I think it’s fair to say that I, more than the average person, really love updating other peoples iPods. There are few feelings better than being handed an iPod and asked to upload 10 albums that I think someone will love. It’s such a fun game and when I succeed, I feel like a champ. However, every time I go home for a break I inevitably get asked by my father to update his iPod. The only problem is that my father’s music taste makes me question his sexuality. Which is obviously a very big issue.
You see, my father’s a generic baby boom listener. On his satellite radio, the top two music stations are Sirius XM Love and ’70s on 7. While these are verifiably two of the easiest stations to make fun of someone for listening to, the problem doesn’t stop here –– but seriously, how many times can you hear ABBA’s “Dancing Queen” before you should be changing the station? The problem is that this line of music is just not my forte. For some odd reason, “easy listening from 30 years ago” is missing from my music library. So, as you can see, when my dad handed over his little music box for the first time, I was musically stumped.
Since every car ride in my entire life had been a fight between me wanting to listen to the local college rock station and my dad wanting to listen to Cousin Brucie spin the same old oldies again and again, finally picking what my father would be listening to after 20 years couldn’t have been more thrilling. I saw this as a challenge, but also as the ultimate opportunity to change my father from “average Jewish accountant dad” to “average Jewish accountant dad with hip music taste.”
With his brand new mp3 player, I covered the average dad music bases from Simon & Garfunkel to Billy Joel to Fleetwood Mac. Then I went kind of nuts. I put everything from Diana Ross & the Supremes to Styx on there in the hopes that he was a fan and I just didn’t know. Then I thought, I’ll put the classics of our generation on there … you know, a little Strokes and Arctic Monkeys and Vampire Weekend.
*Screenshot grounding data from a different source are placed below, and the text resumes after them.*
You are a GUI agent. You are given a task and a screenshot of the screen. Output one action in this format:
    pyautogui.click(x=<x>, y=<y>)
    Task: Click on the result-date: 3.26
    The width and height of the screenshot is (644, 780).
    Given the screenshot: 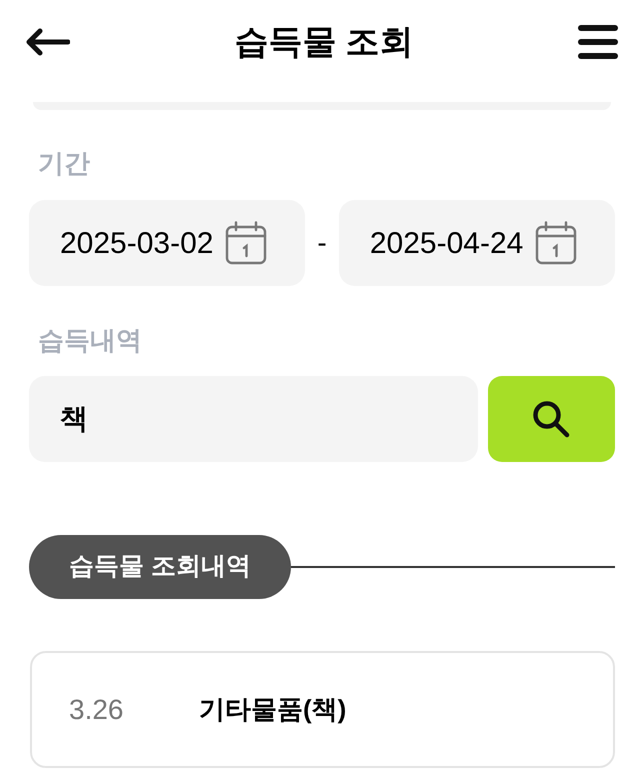 What is the action you would take?
    pyautogui.click(x=96, y=709)
    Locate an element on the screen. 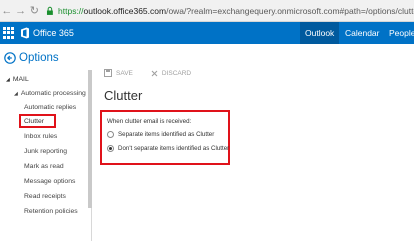 The image size is (414, 241). option-separate-clutter: Separate items identified as Clutter is located at coordinates (160, 134).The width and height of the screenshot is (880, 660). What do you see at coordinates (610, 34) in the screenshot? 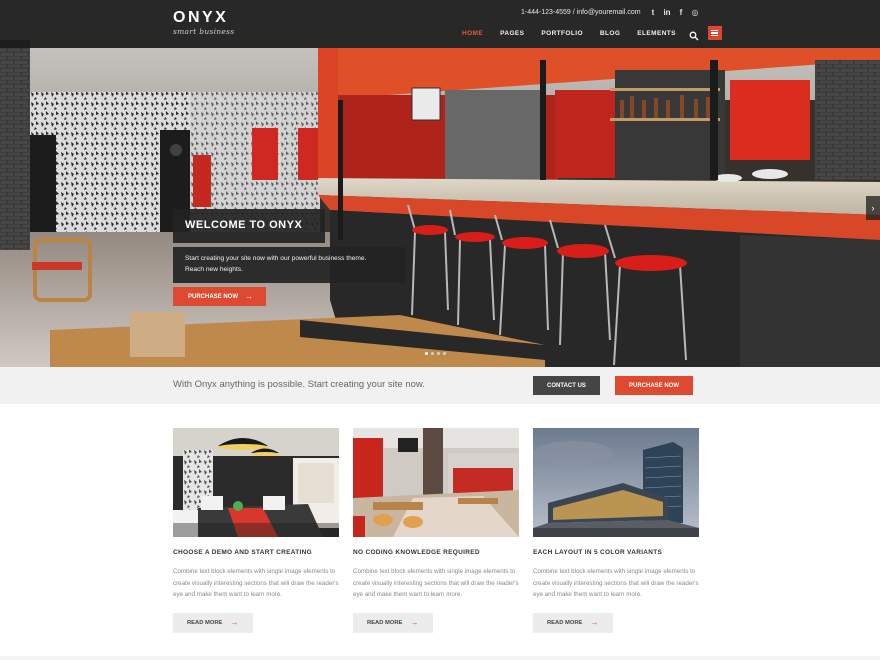
I see `nav-blog: BLOG` at bounding box center [610, 34]. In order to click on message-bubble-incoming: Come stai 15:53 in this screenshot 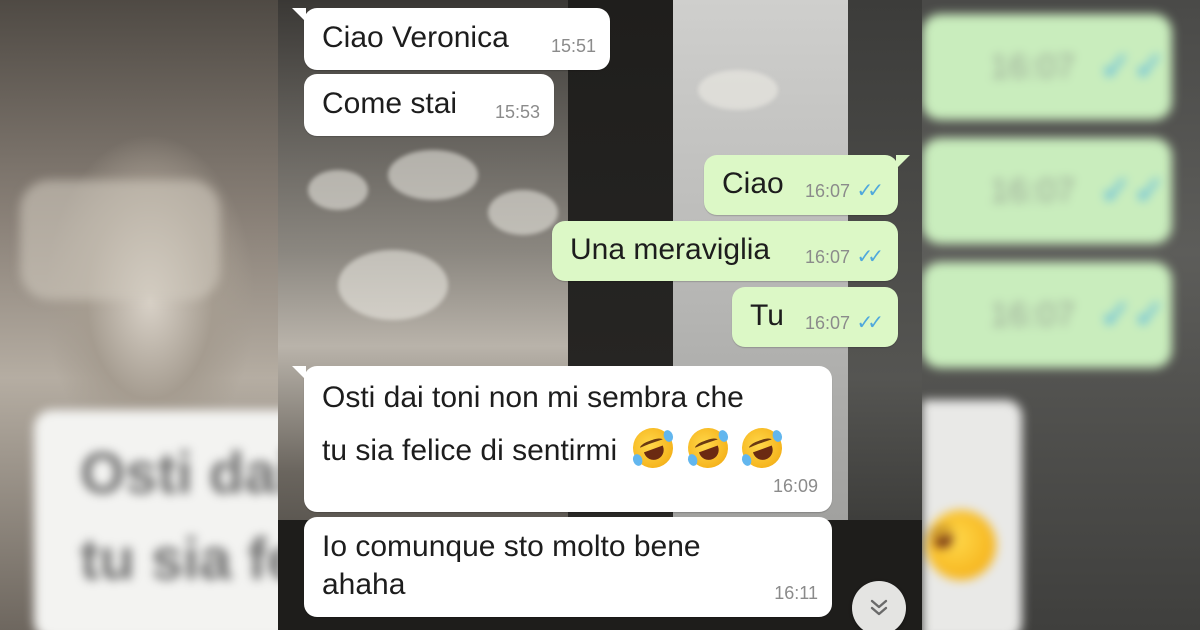, I will do `click(429, 105)`.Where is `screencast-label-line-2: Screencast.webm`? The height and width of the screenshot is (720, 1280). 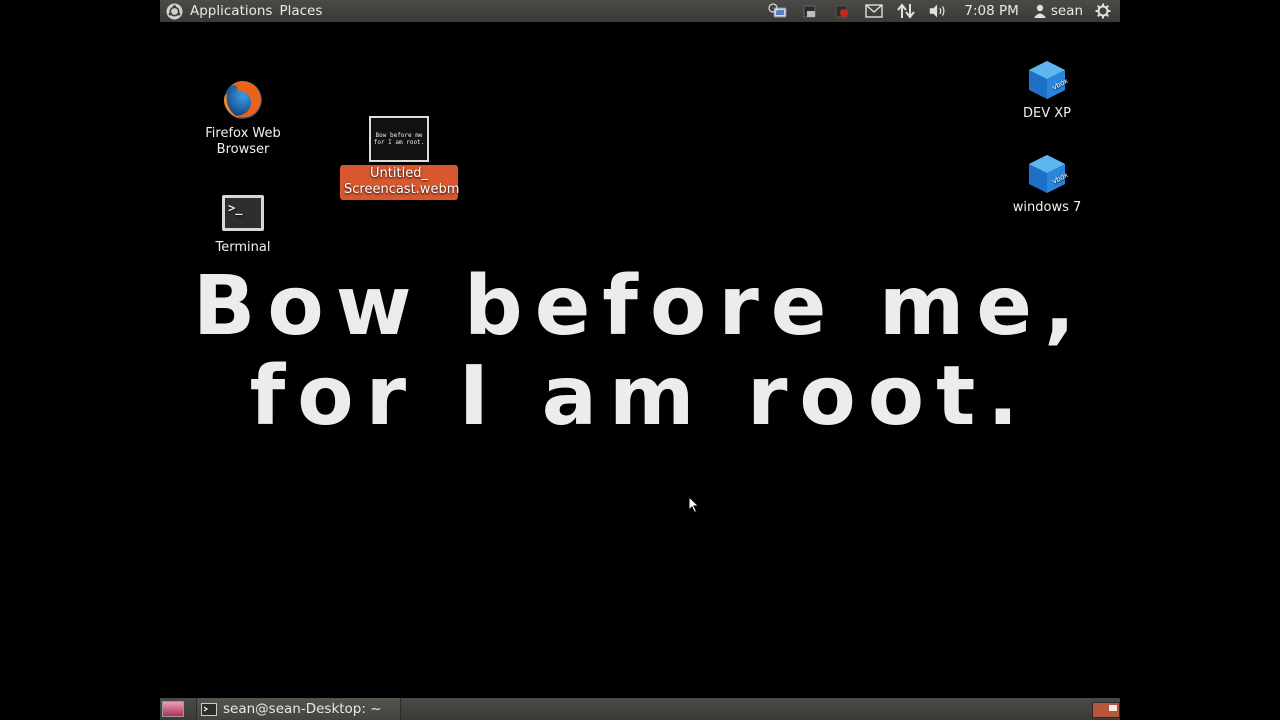 screencast-label-line-2: Screencast.webm is located at coordinates (402, 190).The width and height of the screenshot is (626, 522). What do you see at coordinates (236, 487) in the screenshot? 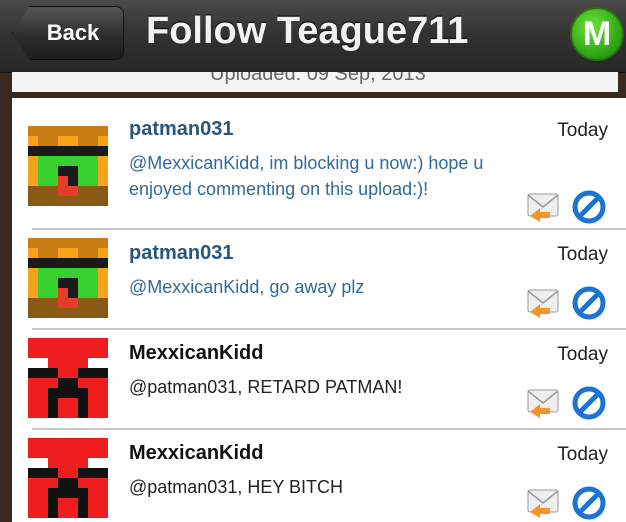
I see `comment-text: @patman031, HEY BITCH` at bounding box center [236, 487].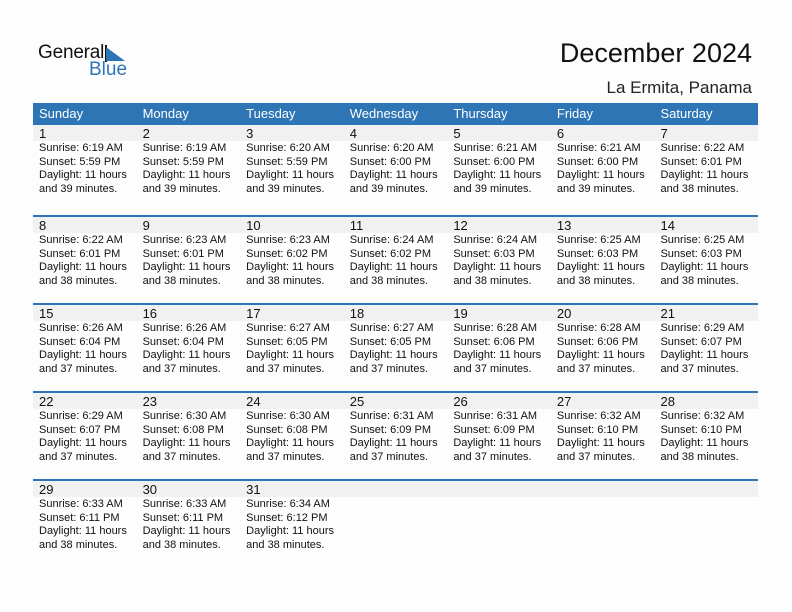 This screenshot has height=612, width=792. What do you see at coordinates (396, 225) in the screenshot?
I see `day-number-row: 8 9 10 11 12 13 14` at bounding box center [396, 225].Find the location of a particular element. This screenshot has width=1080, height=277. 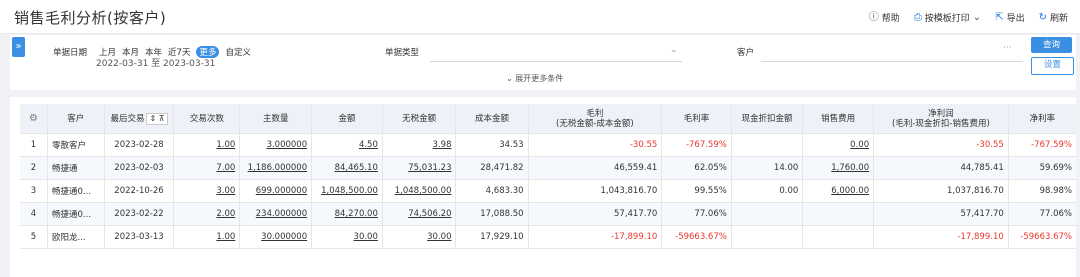

cell-net: 44,785.41 is located at coordinates (941, 168).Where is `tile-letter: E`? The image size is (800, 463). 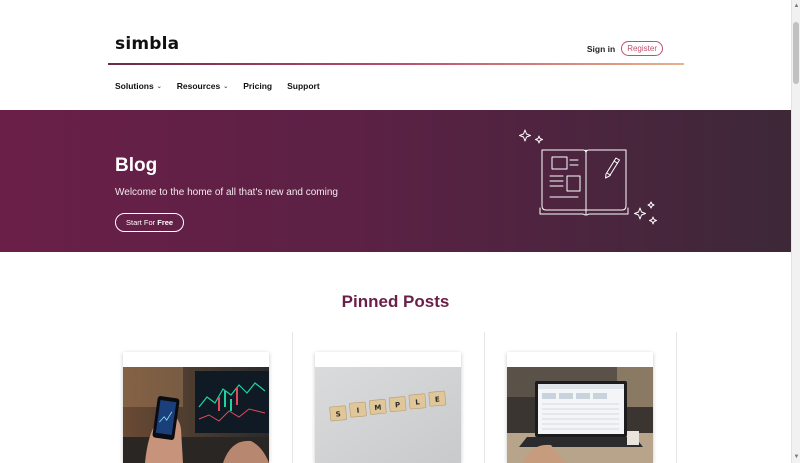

Also, in a moment of genius, I thought I could dupe him into testing out the Britpop bands that I love because they have the silliest of names like The Maccabees and Good Shoes and Los Campesinos. Finally, I put on that usual pop stuff that everyone knows because, why not? So Britney Spears and Beyonce, etc. made the jump onto my dad’s wide array of Justine-chosen music.
I was so excited for the months to come thinking that I’d get phone calls from dad and hear things like “Those Born Ruffian guys are great!” or “That Blink band you always talk about is actually pretty funny.” I was wrong. I was SO wrong. There were no phone calls for music chat. In fact, I didn’t hear about the iPod again until the next time I returned home from break. And when I did, the words I heard broke my heart. They went something like this, “Hey Justine, can you add more music to my iPod, I’m sick of what’s on there … Can you add more stuff like Kelly Clarkson?”
WHAT?!?! How can it be that I am the child of this man?! My entire family is full of brunettes and I’m the only redhead, and I’ve joked since I was a little girl that I was adopted. But when I heard “Kelly Clarkson” come forth from my fathers mouth, the joke was over. I was positive that for 21 years I had been lied to about being my parents’ biological child. There is just no way.
Defeated, I took the iPod back. Off came We Are Scientists and Pete & the Pirates and Cajun Dance Party and on went Katy Perry and Lily Allen and Feist –– quite an interesting assortment of music for a 55-year-old heterosexual father …
In a few weeks, I head home for thanksgiving break and I slightly fear the moment when my dad gives me his iPod. I haven’t come across a female singer/songwriter in quite some time. I’ve only got a boatload of male-fronted Britpop. Unless the newest next big thing replaces Rihanna in 20 days, the situation is looking quite bleak. So, music gods, I beg of you, although it’s been said that peoples’ music tastes are pretty set in stone once they hit their early 20s: could you please, just this once, give my dad’s ears a little tweak?